---- Data to use

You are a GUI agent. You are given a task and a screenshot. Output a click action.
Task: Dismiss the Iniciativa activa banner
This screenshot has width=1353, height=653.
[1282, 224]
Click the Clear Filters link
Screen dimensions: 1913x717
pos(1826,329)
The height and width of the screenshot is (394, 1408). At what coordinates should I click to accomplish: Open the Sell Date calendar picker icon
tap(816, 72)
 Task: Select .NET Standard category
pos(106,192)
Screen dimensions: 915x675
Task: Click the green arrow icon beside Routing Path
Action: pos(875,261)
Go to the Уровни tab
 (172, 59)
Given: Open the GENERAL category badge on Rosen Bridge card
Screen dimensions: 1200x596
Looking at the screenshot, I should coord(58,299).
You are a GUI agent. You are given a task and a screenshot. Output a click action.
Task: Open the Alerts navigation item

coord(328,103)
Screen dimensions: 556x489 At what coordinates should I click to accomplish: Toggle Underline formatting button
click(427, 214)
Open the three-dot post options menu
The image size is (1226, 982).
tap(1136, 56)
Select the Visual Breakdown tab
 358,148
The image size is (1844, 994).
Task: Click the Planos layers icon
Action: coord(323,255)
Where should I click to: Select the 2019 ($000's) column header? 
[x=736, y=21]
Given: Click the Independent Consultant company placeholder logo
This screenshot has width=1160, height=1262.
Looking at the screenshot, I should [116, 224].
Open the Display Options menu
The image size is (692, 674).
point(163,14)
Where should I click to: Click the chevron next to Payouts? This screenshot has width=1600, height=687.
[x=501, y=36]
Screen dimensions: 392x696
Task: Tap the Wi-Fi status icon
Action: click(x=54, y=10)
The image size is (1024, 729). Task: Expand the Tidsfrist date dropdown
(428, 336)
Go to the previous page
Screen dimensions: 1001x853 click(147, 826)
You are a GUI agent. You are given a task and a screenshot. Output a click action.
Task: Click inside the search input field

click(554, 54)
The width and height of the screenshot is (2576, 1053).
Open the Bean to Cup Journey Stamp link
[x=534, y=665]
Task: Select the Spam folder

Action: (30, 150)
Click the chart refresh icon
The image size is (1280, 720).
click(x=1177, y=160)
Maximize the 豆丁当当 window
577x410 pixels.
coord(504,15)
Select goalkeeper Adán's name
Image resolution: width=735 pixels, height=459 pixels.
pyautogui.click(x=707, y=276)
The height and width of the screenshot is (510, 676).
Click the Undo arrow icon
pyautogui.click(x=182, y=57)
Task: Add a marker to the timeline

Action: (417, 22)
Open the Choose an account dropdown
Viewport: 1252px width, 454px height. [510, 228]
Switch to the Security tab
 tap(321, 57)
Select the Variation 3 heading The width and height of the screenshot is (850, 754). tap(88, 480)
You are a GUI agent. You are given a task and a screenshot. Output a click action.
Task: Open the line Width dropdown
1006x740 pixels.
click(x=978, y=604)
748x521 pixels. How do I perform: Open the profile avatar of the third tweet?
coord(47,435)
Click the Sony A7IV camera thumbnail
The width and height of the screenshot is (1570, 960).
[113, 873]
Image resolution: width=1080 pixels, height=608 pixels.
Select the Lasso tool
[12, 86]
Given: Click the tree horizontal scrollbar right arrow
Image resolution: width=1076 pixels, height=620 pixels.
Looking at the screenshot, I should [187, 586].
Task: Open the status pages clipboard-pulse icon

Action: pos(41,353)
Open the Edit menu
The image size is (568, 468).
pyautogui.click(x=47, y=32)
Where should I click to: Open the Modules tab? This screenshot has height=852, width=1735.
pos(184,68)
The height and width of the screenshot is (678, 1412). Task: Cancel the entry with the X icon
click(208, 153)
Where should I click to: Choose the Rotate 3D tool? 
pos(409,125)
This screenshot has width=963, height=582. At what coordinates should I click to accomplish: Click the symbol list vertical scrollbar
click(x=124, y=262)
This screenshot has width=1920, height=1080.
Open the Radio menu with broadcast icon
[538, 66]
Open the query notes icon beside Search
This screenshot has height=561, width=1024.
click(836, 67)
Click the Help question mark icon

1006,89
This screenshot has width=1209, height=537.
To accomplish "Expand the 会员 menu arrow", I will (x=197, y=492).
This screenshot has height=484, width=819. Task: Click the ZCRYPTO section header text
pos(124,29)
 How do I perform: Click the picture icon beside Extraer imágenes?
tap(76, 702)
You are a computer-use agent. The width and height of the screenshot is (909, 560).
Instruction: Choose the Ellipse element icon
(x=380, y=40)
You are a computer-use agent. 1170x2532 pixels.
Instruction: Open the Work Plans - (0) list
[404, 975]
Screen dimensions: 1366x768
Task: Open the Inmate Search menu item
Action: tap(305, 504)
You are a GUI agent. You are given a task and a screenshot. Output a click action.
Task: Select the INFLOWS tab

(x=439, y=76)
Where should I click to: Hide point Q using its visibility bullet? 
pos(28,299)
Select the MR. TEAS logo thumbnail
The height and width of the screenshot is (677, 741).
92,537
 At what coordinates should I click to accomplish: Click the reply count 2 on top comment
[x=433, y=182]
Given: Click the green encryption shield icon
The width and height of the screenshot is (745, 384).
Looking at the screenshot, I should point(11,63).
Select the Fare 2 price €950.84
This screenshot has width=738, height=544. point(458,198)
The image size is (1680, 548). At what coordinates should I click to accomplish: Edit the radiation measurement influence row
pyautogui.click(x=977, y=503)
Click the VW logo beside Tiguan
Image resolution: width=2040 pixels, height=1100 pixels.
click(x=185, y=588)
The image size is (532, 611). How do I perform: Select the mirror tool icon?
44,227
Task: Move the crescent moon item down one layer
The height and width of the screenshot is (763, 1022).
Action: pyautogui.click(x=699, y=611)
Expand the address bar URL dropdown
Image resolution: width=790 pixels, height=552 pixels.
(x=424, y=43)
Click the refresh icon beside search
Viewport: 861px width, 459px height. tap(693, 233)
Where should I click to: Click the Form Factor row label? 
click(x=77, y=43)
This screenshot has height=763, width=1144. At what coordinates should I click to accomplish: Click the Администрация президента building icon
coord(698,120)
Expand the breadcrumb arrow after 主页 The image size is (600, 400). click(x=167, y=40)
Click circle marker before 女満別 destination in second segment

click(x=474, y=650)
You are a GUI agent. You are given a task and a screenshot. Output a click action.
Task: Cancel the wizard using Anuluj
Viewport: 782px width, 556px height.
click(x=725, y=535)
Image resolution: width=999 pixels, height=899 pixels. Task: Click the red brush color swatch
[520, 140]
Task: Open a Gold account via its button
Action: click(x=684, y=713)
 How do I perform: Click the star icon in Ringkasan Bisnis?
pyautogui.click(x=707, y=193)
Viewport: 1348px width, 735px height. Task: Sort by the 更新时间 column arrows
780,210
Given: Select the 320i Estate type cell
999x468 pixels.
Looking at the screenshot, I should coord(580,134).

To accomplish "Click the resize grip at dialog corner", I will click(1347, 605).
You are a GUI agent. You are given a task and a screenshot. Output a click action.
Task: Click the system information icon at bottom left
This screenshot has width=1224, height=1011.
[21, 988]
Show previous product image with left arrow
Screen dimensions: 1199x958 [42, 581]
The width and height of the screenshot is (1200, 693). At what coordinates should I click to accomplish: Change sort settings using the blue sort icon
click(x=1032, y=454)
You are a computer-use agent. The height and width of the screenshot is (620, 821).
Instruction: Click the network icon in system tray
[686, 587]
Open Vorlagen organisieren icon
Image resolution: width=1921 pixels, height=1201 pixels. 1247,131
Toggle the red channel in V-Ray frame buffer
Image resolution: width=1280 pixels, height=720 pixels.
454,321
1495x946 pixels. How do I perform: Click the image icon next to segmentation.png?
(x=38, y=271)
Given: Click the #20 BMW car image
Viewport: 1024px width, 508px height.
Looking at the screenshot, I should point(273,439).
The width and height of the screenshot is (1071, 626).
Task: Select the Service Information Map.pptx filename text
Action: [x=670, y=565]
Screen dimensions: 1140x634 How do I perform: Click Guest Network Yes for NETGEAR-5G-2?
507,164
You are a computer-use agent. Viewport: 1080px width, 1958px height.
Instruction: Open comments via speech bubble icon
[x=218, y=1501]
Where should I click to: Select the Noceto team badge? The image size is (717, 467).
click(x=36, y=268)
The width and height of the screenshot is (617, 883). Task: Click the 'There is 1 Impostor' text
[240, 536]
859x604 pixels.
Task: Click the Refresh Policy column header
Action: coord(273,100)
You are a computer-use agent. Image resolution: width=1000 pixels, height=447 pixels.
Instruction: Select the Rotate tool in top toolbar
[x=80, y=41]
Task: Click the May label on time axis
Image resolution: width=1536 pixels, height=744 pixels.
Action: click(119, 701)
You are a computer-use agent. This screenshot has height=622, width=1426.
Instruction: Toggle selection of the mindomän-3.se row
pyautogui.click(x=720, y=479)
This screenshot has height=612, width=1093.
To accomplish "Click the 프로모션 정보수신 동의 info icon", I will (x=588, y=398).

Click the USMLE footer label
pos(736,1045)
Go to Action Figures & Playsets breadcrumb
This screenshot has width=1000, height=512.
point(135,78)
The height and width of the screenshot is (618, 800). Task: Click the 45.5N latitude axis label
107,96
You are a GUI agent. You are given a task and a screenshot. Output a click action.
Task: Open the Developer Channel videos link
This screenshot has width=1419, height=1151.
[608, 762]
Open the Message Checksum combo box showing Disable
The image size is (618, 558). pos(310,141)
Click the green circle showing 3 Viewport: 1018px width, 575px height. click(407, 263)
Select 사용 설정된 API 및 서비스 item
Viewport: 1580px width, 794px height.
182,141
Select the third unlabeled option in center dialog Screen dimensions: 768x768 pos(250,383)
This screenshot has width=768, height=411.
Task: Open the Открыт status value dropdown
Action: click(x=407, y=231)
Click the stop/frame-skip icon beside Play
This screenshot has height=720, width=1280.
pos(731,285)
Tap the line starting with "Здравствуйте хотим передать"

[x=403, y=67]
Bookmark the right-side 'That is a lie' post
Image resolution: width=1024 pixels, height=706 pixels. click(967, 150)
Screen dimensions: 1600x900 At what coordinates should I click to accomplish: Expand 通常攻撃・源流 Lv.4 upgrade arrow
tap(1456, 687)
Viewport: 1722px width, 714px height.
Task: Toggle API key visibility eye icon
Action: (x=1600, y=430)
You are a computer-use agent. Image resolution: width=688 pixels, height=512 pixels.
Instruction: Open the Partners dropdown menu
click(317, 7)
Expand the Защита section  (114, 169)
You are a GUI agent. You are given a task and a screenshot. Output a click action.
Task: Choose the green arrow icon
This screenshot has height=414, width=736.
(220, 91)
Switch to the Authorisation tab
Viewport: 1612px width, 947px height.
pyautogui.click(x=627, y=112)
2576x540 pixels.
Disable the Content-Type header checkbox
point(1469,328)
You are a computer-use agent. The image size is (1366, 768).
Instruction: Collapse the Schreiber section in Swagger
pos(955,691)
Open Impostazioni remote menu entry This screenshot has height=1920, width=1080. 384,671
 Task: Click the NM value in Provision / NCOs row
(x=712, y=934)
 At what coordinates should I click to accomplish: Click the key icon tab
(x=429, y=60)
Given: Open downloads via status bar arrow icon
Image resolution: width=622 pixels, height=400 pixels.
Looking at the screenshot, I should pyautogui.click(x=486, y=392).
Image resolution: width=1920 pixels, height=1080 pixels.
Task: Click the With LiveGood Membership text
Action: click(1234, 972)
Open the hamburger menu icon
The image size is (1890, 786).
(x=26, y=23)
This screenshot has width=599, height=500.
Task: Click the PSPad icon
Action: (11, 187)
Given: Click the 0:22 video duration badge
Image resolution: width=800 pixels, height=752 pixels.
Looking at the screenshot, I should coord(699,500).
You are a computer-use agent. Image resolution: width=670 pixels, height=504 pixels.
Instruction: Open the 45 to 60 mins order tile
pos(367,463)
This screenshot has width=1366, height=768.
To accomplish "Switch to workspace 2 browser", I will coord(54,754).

--------

A single figure is required: the number of lines in the entries that hold the string "will".

Expected output: 4